QUICK UPDATE: If you want reliable backups for you photos check out my post on using S3.
A friend of mine was surprised that I don’t have a Flickr account. I am try to keep up with the cool kids and keep accounts on many of the so called web 2.0 services. So why don’t I have a Flickr account?
We use Picasa. How very uncool of us. The reason why however has to do with how we manage our photos – all 60,000 at last count and growing. For years we tried to manage our collection using Adobe Photoshop Elements. However, the application strained under the weight of so many pictures and soon became completely unusable. Before Photoshop Elements there wasn’t really a mainstream application and I considered writing my own, but I already have enough code to write and so I gave that up. There were many applications from small independent developers and many were even recommended by users on various forums. However, none was simple enough for my wife to use.
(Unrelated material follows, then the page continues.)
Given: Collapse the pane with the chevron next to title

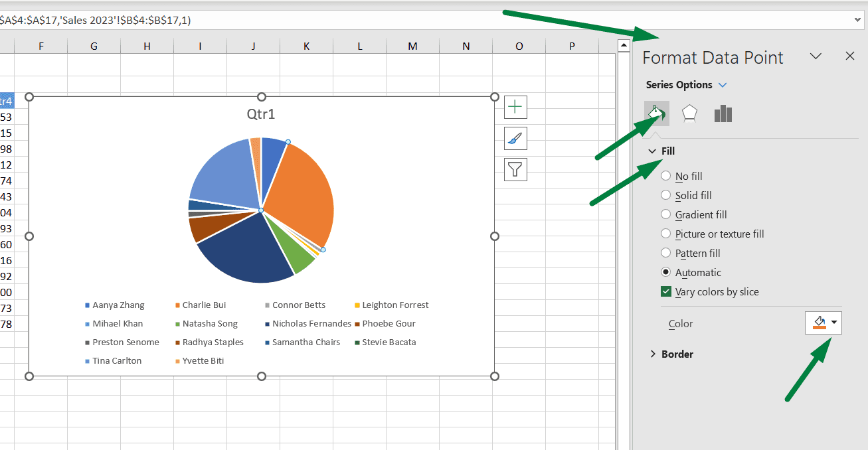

Then Google bought Picasa and started giving it away for free. We found it to be very fast even when given large numbers of photos to index. The search functionality has been great and my wife even likes to use it. It also integrates with various services that let you buy photos online. You might not think this is a big deal, but I buy my wife a credit to Snapfish for 1000 photos each year and she uses it and then some. Who wants to wait around for some crappy upload manager to crash? We tried Sam’s Club for a long time, but their upload process sucks so they are out. Snapfish integrates with Picasa and they will print your photos the right size. In case you are wondering some digital photos aren’t a perfect 4×6 instead they are more like 4×5.3. Snapfish doesn’t crop your photo instead they print it the right size. I am sure there is some way to figure out the exact details and your photos to come out just right, but I have 60k photos to manage so I don’t have time and why should I have to figure that out.
We don’t exclusively use Picasa. Managing our photos takes a bit of work, but here are the secrets on how we do it.
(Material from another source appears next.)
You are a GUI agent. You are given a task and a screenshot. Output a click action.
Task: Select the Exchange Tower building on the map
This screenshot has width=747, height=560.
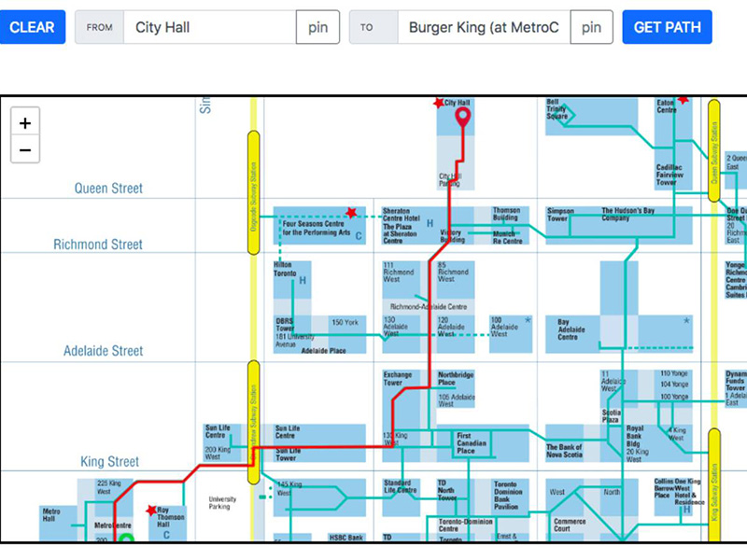[399, 378]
First I don’t let Picasa import my pictures. I use the default Windows wizard. I work on a Mac and spend plenty of time in the open source world so spare me the Windows sucks crap. The wizard copies my pictures puts then into the same directory every time and then deletes them from my camera. That is exactly what I want.
All the photos are dropped into a folder called “NewPicturesFromCamera”. That folder in turn resides on a 250 gig hard drive that is dedicated to pictures. If you are going to blow thousands on several digital cameras and lenses a hundred bucks on the hard drive won’t kill you. It blows me away that people will fuss over which cleaning kit to use or choose to spend a grand on a lens only to get cheap when it comes time to spend a couple hundred on computer equipment. Spend a hundred bucks and get a hard drive to dedicate to your pictures.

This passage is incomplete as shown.